Art Books
Melissa Rachleff, Inventing Downtown: Artist-Run Galleries in New York City, 1952 – 1965
(Grey Art Gallery and DelMonico Books, 2017)

Packed with luxurious images, Inventing Downtown: Artist-Run Galleries in New York City, 1952–1965 traces the movement of mid-century artists who, rather than cater to the city’s traditional artistic and financial procedures for gallery exhibition broke the mold of established creative practice by establishing their own group gallery spaces. This new model of self-curation redefined contemporary art and moved the contemporary art gallery scene from Manhattan’s Midtown and Upper East Side to downtown, a transformation that led to the re-establishment of the city’s cultural geography, a legacy that remains to this day. The book accompanies an exhibition of the same title at NYU’s Grey Gallery, and serves as both an amazing stand-alone piece and invaluable accompaniment to the exhibit. But its most valuable contribution is in its implicit proposition to art historians that more attention must be paid to this pivotal moment in modern New York art history.
Inventing Downtown raises many questions and answers few; it seems to leave the deeper critical analysis to art critics and art historians, of which Melissa Rachleff—the author of the book and curator of the exhibit—is neither. A clinical associate professor of Art Management in the Visual Arts Administration Masters program at New York University, Rachleff instead takes her mission to be one of rediscovery and provocation, demanding overdue examination for a largely overlooked movement in modern art. “Although standard art-historical narrative can be a useful tool,” Rachleff says in the book’s preface, “it can also distort the facts.” She endeavors instead to stick just with the facts, sharing with her readers a plethora of illuminating information but never vouching for any definite determinations. In doing so, she seems to be begging scholars to investigate this era further, to use her research to get this fecund past into the scholarship of the future.
Her research implicitly issues forth a call and a template for artists who do not have representation to go and create these opportunities for themselves. While a great many of the artists documented here left a great impression on the artists who followed, both curatorially and artistically, in their stead, the question remains: Why are they not in most modern art history books, which are otherwise so devoted to the mid-century artistic movements of New York? The book implies that, despite their curatorial and artistic brilliance, these artists and their galleries lacked the business know-how to remain financially viable. While Rachleff herself never says as much, it is hard to avoid the insinuation that an artist’s success most often depends upon entrepreneurial, marketing, and business acumen.
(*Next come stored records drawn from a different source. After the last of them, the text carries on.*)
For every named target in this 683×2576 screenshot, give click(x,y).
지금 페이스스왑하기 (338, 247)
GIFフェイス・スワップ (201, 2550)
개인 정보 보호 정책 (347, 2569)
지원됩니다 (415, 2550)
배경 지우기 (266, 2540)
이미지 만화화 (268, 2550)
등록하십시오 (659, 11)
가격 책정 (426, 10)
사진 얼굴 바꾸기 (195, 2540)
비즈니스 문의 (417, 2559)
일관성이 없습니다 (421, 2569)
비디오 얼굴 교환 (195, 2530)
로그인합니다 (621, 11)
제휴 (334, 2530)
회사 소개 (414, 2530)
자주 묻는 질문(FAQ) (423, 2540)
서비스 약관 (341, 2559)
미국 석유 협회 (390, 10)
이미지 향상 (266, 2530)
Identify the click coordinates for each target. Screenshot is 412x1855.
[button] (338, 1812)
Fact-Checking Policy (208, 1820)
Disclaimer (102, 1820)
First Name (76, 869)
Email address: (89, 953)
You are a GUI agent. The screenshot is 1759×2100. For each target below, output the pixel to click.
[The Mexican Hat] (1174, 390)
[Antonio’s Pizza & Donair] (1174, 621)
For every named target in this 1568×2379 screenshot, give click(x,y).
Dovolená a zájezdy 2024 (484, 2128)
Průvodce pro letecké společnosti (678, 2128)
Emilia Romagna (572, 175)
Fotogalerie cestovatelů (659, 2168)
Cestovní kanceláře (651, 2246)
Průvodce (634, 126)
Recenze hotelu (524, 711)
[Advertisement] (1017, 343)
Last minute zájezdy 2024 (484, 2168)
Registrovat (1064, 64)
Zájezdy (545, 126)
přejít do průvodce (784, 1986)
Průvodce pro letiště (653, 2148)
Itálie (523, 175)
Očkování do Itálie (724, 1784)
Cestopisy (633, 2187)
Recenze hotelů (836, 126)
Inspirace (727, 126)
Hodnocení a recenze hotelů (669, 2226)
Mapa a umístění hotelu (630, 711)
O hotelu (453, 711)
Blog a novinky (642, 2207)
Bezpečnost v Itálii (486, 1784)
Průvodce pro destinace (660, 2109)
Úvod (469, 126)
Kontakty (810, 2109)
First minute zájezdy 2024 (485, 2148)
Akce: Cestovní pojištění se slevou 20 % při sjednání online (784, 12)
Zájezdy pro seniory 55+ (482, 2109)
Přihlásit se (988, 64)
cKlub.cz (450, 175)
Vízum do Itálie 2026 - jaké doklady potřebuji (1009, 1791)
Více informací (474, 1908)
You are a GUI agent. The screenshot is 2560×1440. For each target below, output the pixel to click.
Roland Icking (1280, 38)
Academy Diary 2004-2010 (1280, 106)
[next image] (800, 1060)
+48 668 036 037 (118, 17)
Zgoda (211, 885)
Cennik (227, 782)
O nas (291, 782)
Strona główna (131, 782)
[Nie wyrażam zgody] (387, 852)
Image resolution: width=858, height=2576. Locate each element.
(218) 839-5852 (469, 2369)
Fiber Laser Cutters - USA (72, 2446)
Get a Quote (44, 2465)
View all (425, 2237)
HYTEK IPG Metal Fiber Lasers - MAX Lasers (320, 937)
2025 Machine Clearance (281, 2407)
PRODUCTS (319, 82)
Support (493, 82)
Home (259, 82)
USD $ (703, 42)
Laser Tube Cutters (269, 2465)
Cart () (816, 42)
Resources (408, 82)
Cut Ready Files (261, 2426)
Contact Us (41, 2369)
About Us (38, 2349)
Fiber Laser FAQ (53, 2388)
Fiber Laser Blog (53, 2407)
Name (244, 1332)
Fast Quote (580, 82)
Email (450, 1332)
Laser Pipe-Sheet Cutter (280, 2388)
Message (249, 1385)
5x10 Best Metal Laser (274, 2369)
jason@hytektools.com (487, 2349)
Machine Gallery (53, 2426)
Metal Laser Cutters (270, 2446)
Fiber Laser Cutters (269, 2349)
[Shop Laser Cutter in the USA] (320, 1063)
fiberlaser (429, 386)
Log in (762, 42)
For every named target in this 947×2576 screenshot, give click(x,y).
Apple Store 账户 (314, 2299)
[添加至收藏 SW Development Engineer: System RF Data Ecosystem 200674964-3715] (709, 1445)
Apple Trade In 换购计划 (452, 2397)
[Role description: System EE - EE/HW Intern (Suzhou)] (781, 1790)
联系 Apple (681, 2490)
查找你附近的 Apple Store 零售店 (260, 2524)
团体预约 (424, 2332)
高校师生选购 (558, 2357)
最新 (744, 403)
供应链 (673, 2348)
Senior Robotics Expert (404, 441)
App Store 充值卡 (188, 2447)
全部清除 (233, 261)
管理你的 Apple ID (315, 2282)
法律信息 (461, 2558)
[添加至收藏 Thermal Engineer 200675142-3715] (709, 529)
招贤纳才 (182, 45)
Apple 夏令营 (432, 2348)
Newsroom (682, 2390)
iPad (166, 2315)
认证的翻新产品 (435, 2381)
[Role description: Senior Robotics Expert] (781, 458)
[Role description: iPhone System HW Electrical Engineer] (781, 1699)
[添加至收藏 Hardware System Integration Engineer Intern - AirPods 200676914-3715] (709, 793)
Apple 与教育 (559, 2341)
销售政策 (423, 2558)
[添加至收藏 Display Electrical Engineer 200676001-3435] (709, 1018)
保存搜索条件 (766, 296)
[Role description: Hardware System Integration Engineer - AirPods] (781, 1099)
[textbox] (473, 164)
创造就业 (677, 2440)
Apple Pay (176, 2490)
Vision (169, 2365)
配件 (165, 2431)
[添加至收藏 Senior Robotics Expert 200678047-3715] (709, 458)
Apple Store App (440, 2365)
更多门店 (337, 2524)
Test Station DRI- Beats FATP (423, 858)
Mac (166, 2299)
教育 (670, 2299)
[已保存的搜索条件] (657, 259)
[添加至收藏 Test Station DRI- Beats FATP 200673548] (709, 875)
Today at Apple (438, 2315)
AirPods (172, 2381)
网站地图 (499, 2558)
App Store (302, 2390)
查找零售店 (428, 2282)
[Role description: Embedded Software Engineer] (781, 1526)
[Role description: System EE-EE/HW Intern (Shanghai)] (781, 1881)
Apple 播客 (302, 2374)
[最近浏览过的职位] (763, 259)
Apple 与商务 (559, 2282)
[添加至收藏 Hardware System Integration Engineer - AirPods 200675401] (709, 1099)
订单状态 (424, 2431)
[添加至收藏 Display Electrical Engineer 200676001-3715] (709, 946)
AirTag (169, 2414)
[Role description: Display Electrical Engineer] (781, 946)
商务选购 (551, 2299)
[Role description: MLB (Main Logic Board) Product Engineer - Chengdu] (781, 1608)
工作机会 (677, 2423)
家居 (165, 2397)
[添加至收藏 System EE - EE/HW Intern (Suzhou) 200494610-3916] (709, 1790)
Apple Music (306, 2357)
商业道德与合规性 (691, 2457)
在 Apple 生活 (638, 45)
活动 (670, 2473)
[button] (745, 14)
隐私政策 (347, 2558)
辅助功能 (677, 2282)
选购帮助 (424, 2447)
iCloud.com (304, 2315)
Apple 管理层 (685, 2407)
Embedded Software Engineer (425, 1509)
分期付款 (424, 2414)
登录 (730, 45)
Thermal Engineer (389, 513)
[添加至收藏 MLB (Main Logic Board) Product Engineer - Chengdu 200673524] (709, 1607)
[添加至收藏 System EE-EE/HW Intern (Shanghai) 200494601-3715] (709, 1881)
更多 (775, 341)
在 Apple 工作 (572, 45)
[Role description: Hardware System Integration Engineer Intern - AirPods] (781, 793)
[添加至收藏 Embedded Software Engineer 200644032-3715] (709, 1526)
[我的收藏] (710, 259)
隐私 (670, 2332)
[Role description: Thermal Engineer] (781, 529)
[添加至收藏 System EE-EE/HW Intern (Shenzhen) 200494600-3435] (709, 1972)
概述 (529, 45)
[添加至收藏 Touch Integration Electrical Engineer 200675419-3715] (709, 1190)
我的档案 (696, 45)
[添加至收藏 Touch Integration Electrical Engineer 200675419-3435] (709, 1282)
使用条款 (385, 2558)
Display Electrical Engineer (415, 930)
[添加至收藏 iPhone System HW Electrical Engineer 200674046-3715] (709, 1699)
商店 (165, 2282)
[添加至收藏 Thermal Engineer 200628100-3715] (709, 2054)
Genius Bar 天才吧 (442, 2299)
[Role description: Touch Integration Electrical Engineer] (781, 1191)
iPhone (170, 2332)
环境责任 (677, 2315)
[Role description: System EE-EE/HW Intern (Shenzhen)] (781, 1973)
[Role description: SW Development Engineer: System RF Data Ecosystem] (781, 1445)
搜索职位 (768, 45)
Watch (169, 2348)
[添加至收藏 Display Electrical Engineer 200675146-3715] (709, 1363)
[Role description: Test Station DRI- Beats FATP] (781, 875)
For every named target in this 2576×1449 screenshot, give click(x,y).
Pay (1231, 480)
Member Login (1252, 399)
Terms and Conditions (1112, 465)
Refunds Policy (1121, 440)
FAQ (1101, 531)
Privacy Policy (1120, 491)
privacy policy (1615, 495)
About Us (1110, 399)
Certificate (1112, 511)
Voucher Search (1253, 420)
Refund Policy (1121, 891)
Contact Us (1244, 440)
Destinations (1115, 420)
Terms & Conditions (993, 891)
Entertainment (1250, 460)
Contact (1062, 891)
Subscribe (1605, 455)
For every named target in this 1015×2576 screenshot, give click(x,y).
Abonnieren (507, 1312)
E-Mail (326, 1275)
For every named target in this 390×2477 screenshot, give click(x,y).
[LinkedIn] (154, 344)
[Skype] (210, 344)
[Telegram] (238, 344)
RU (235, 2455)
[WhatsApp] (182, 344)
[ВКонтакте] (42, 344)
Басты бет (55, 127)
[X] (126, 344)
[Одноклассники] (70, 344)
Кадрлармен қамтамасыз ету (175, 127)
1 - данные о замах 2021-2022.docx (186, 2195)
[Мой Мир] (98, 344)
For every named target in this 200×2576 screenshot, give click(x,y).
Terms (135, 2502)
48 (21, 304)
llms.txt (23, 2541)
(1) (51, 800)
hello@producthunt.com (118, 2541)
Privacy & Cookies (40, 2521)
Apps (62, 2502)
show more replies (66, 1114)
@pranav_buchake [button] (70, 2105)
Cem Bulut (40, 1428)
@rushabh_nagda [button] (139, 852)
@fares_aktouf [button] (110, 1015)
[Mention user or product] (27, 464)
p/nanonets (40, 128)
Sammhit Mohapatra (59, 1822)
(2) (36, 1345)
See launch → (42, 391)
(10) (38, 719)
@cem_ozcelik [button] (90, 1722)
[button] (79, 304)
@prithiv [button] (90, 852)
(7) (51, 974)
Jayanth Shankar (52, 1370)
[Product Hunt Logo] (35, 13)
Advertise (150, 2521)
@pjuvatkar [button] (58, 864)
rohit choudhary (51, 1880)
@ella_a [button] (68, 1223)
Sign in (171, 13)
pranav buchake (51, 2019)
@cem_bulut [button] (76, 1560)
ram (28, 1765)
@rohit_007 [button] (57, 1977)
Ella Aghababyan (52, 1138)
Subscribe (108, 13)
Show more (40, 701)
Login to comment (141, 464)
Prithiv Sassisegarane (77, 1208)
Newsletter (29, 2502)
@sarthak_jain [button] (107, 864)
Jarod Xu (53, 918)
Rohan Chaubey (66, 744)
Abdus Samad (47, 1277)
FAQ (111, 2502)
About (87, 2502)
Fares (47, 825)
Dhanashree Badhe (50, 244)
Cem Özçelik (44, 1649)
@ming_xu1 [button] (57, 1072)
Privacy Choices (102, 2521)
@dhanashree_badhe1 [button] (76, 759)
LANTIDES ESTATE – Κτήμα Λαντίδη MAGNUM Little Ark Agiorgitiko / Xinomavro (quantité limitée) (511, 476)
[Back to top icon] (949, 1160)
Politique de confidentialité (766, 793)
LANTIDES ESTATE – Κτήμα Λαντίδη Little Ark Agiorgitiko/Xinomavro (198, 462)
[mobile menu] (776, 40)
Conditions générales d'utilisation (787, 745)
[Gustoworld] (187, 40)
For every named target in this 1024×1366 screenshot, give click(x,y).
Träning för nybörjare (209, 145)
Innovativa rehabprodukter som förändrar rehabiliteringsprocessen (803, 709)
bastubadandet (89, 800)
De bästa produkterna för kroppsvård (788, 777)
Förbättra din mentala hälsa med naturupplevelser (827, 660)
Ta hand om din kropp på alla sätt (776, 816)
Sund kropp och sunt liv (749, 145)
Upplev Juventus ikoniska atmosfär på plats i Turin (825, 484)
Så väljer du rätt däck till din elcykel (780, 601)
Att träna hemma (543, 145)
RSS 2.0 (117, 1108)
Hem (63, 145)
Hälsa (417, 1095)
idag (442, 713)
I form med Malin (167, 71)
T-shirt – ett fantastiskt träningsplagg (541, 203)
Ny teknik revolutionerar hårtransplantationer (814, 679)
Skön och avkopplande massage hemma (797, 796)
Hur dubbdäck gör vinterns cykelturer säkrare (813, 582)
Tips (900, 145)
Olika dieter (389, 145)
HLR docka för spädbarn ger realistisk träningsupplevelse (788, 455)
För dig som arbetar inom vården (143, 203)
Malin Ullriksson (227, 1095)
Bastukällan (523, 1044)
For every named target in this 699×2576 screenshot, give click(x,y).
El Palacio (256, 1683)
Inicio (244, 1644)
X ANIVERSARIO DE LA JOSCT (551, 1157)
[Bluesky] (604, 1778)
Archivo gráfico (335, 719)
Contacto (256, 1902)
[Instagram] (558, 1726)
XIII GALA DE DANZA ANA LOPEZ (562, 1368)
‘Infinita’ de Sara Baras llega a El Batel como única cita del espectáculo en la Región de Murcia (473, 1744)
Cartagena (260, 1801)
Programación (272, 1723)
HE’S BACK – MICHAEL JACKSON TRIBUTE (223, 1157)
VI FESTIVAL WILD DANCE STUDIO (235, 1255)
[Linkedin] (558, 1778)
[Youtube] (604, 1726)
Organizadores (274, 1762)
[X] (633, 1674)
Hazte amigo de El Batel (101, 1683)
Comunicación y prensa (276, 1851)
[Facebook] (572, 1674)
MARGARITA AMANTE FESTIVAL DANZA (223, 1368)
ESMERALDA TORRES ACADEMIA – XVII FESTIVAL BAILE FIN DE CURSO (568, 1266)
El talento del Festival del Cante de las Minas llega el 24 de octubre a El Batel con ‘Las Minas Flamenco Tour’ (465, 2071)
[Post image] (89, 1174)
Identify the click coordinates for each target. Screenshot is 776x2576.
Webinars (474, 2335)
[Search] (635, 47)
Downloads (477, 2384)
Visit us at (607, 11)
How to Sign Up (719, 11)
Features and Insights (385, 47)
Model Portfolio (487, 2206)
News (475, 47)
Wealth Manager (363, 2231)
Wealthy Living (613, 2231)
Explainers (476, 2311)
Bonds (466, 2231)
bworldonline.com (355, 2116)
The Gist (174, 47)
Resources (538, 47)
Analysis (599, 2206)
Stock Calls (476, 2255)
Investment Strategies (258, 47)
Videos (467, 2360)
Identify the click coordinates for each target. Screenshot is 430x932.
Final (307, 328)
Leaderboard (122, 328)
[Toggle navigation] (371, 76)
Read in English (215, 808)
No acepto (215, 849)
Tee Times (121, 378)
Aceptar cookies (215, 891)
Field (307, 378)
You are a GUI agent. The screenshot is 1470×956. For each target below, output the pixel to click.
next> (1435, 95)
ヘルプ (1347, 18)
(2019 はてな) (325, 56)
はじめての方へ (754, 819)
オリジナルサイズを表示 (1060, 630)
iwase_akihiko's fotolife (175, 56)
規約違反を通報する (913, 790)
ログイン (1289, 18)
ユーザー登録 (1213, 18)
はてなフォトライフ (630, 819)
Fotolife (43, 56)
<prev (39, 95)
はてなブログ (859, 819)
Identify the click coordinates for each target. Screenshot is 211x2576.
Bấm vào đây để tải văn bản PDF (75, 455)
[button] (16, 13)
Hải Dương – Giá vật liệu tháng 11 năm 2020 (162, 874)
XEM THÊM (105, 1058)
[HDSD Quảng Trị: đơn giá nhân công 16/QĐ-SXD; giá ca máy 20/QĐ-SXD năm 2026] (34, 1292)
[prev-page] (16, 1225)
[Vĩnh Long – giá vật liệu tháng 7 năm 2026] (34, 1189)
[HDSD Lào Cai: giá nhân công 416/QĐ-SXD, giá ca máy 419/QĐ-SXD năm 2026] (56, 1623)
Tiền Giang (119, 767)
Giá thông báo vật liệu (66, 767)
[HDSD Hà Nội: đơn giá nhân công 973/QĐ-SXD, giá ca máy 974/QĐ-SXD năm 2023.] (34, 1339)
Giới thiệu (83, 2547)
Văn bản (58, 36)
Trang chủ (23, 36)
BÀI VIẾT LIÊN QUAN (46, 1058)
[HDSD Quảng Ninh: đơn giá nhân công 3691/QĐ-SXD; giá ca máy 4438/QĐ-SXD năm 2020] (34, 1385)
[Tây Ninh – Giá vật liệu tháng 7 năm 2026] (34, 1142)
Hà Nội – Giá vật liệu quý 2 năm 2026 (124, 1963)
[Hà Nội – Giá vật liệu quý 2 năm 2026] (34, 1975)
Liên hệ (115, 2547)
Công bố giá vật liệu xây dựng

To my reading, this book is a reminder to artists, lest they forget: If you want representation, then build a business first and create after.
Much hidden treasure remains to be researched by contemporary scholars, but their attention is so often guided by the business of an art market that overlooks the entrepreneurially un-savvy. Rachleff presents her research as an opportunity to right wrongs, ultimately implying that the broad narrative of contemporary art history, as it has been broadly codified so far, might only scratch the surface of the period’s many great profundities. Inventing Downtown offers audiences the excitement of discovery, inviting its readers to participate in an interrogative approach to history.